■ Tasks ■
(a) Answer these questions using the text on the Community Impact Award honorees.
(i) At which library does Jolie Mayfield work as the youth services lead?
(ii) How much rental assistance did Avani Narang lead the company efforts to provide?
(iii) What did Darleen Schauer sponsor during the camp's Parents Day luncheon?
(b) Translate this sentence from the text on the Community Impact Award honorees into Spanish: "Initially Darleen Schauer saw an opportunity to volunteer at Quillian Center’s Camp Quillian one to two days a week."

== Text for analysis ==

Community Impact Award Honorees Selected

As the impact of the pandemic continues to pose challenges for everyday life around the world, the Westchase District Advisory Board (WDAB) recognized three individuals with 2021 Community Impact Awards who propel themselves and their teams into maximizing good in the community here in Westchase District and beyond. Houston Public Library’s Jolie Mayfield, Indus Cares Foundation’s Avani Narang, and Quillian Center volunteer Darleen Schauer were selected as finalists among numerous nominations by judging panel. A live presentation will be made in the near future during the next WDAB meeting.

“What’s impressive about Jolie, Avani and Darleen is they found meaningful ways to engage people by taking creative approaches and not standing still in a time when COVID has made us more stationary,” said Chester Jacinto, Westchase District’s communications director who leads the program. “We received some really outstanding nominations – it’s tough every year to narrow it down to three. These finalists embody more than the spirit of the award.”

The Honorees

Jolie Mayfield is a resident of Westchase District. You will find her working with children as the youth services lead at the Robinson-Westchase Library on Wilcrest. After the library temporarily closed due to COVID, Mayfield is credited with continuing to put books in the community’s hands through curbside service programs. With many schools closed for in-person classes, Mayfield quickly initiated the library’s online content aimed at school age children, creating storytime, STEM, and craft projects videos to support at-home learning.

Avani Narang is the executive director of Indus Cares Foundation which she began as the charitable arm of her family’s business, Indus Communities. Narang immediately understood the adverse impact of COVID on Indus’ residents among its 20 properties. She galvanized company employees to distribute more than 1 million pounds of food and brought 3,600 COVID vaccinations, started after-school learning programs and added computer labs to properties. As the pandemic forced many from being employed, Narang led the company efforts to provide $5 million in rental assistance.

Initially Darleen Schauer saw an opportunity to volunteer at Quillian Center’s Camp Quillian one to two days a week. Recognizing a bigger need to reach more kids, Schauer then dedicated herself to being at the camp everyday where she taught campers arts and crafts and assisted with lunch duties. She didn’t stop there. Schauer washed articles of clothing that were not claimed in lost and found and arranged for them to be donated. During the camp’s Parents Day luncheon, which featured Houston Police Department officers talking about their work including allowing campers to see the inside of squad cars, she sponsored a photo booth.

===
== Given entries ==

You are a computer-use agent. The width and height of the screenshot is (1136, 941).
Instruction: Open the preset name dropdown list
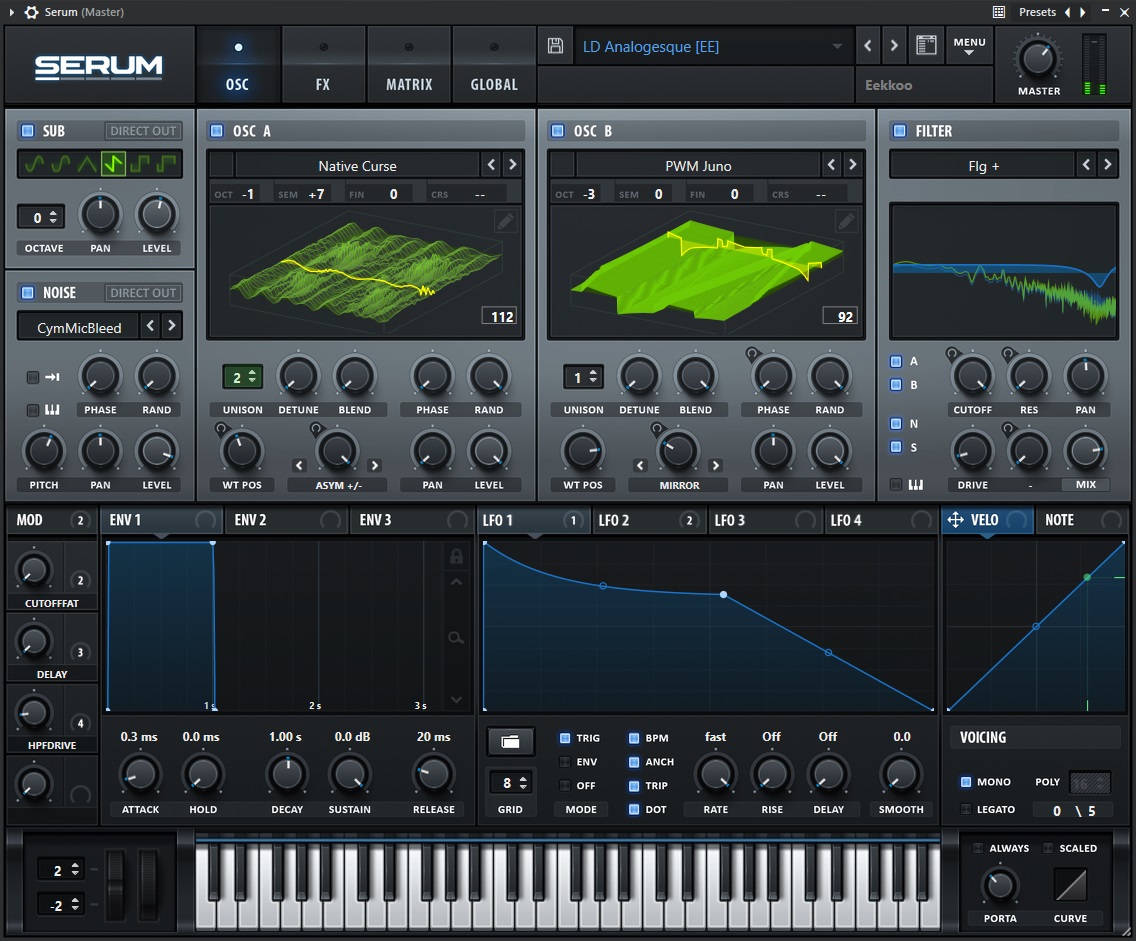(837, 47)
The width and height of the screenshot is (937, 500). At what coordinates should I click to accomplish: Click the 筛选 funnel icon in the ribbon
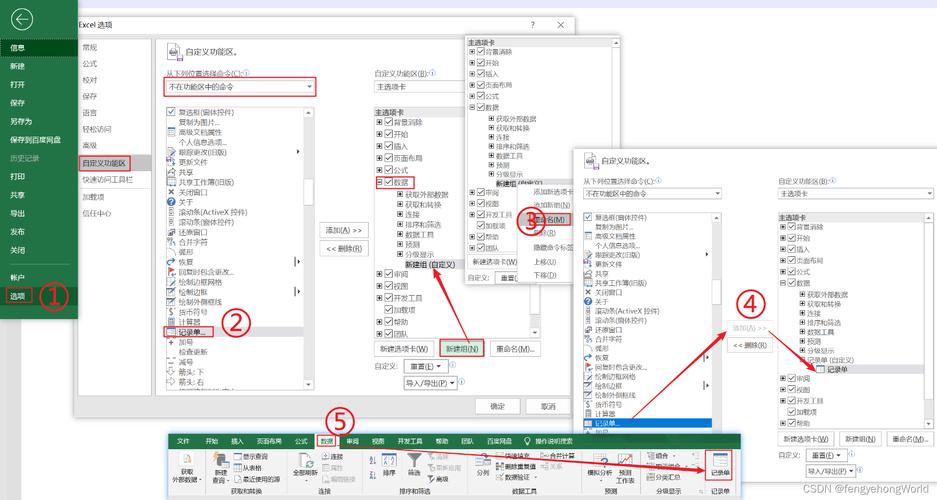413,461
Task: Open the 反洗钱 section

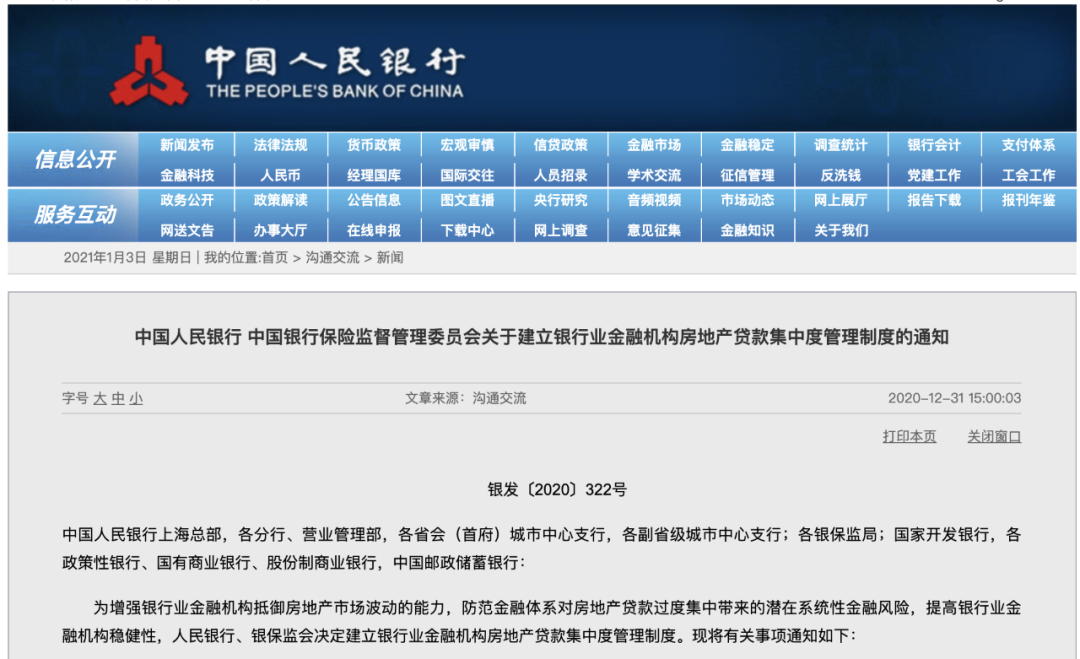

===

■ Responses ■
(a)
(i) The Robinson-Westchase Library on Wilcrest
(ii) $5 million
(iii) A photo booth

(b) Al principio, Darleen Schauer vio la oportunidad de trabajar como voluntaria en el Camp Quillian del Quillian Center uno o dos días a la semana.